Repeat the rows below, starting with the first line and going on through the line with "click(484, 476)". Leave the pictures out of your answer.

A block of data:

/---

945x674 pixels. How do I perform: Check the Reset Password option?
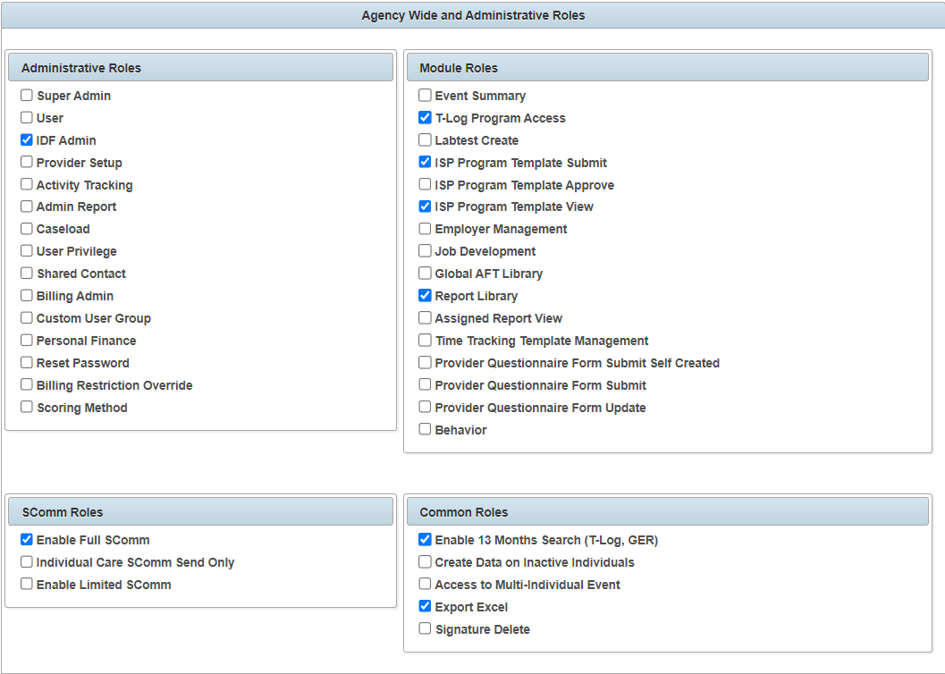tap(26, 363)
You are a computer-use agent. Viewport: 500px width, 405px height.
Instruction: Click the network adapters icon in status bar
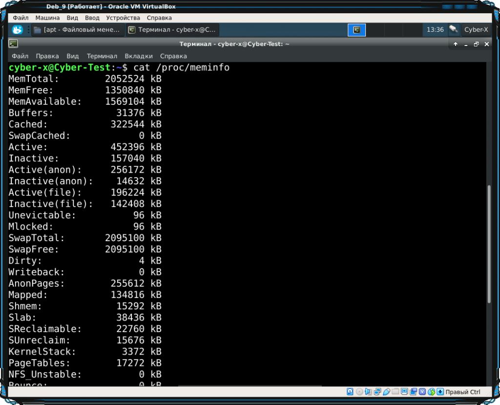377,392
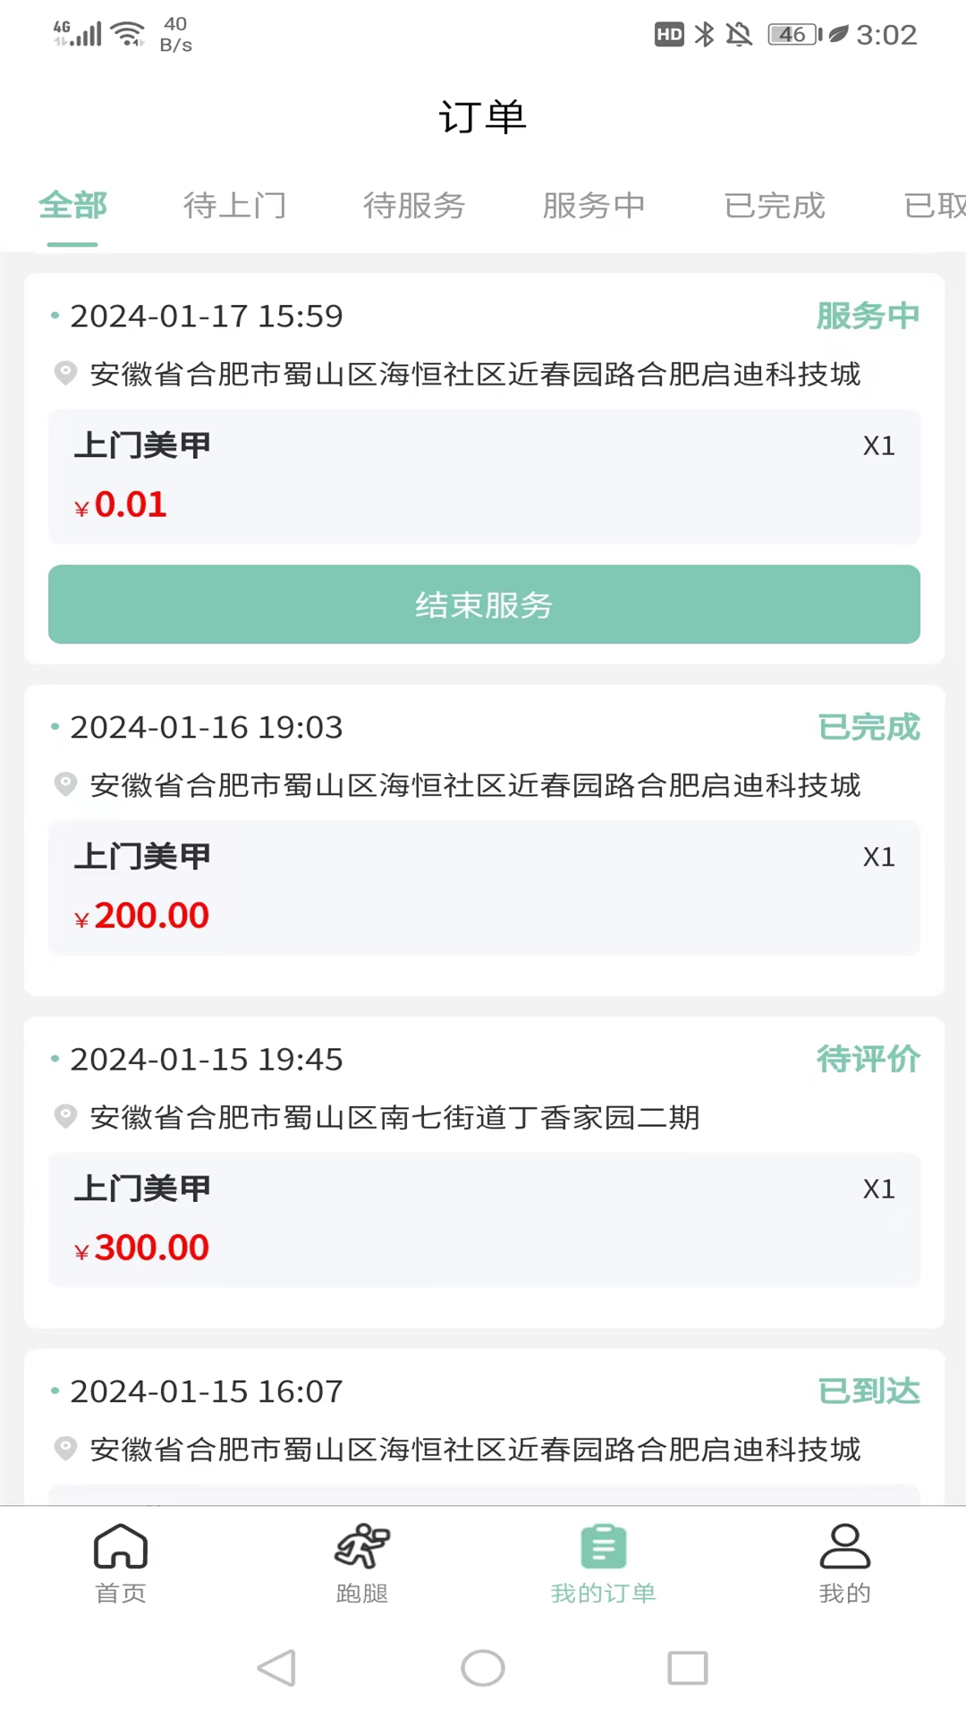Open the ¥0.01 上门美甲 order item
This screenshot has height=1717, width=966.
click(484, 476)
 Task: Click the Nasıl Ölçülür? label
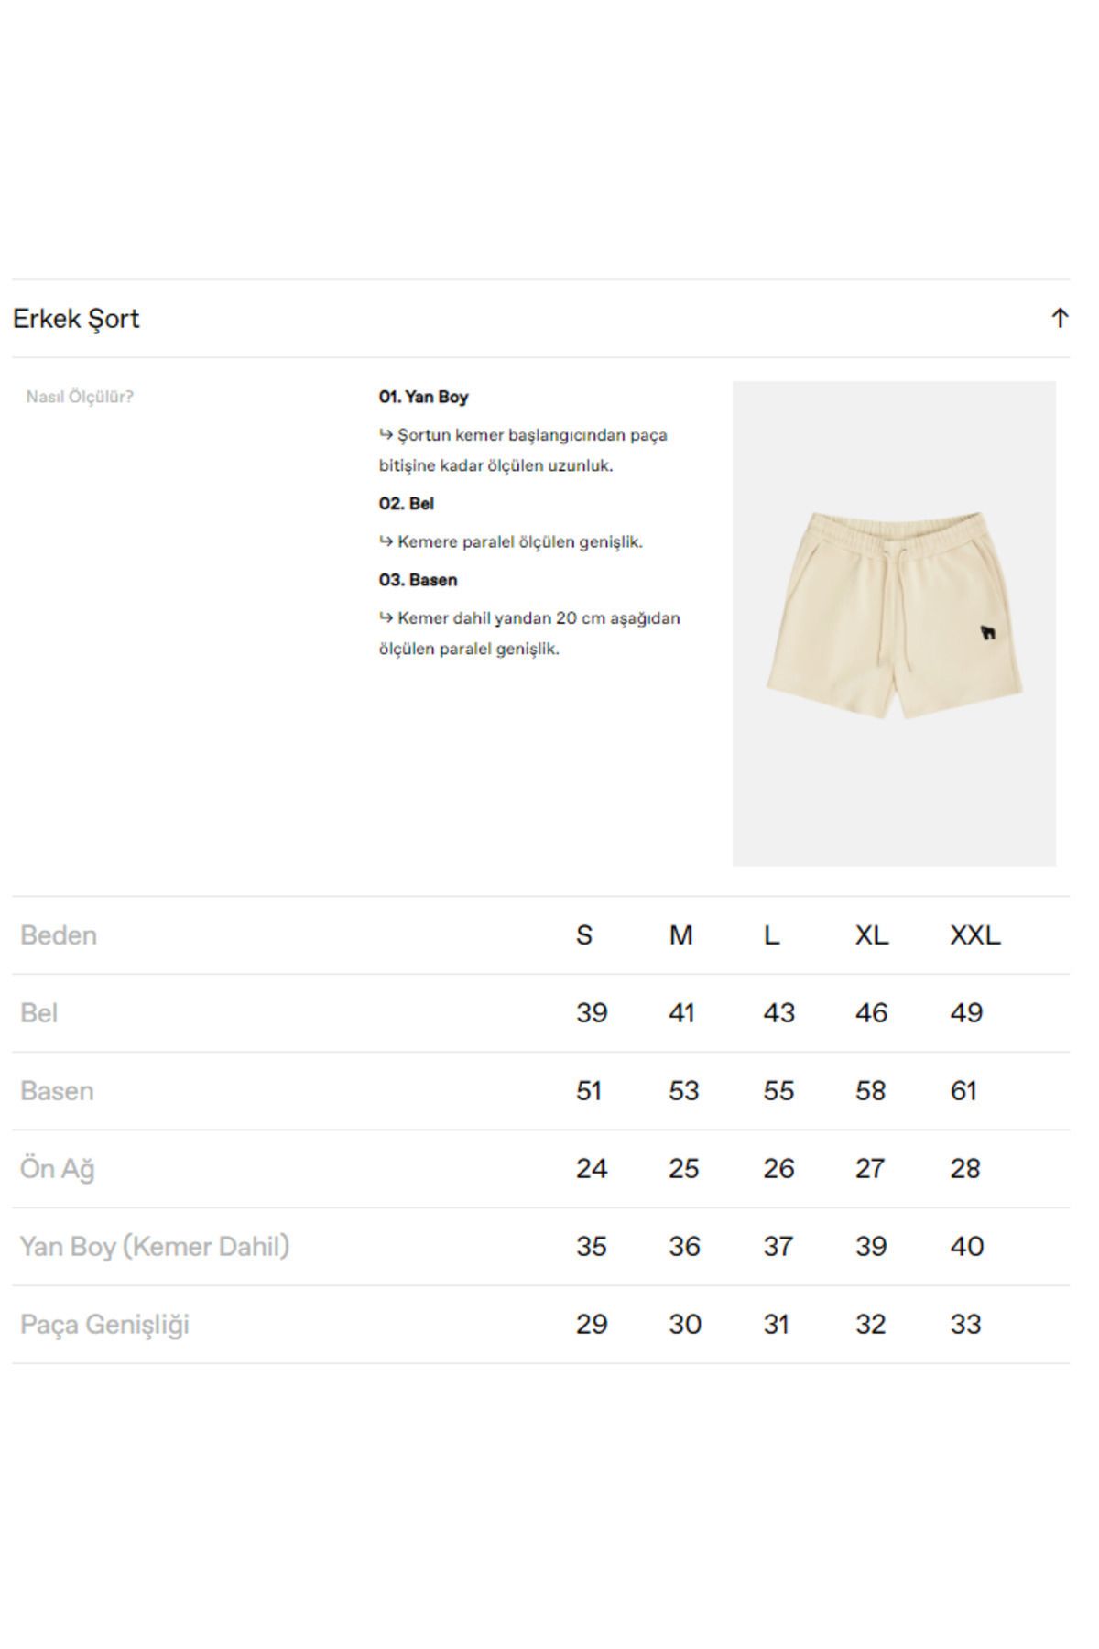(80, 397)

\---

# The solution
945x674 pixels. How do I perform: Check the Reset Password option?
tap(26, 363)
You are a computer-use agent. Viewport: 500px width, 405px height.
Instruction: Click the network adapters icon in status bar
377,392
Open the ¥0.01 上门美甲 order item
This screenshot has height=1717, width=966.
click(484, 476)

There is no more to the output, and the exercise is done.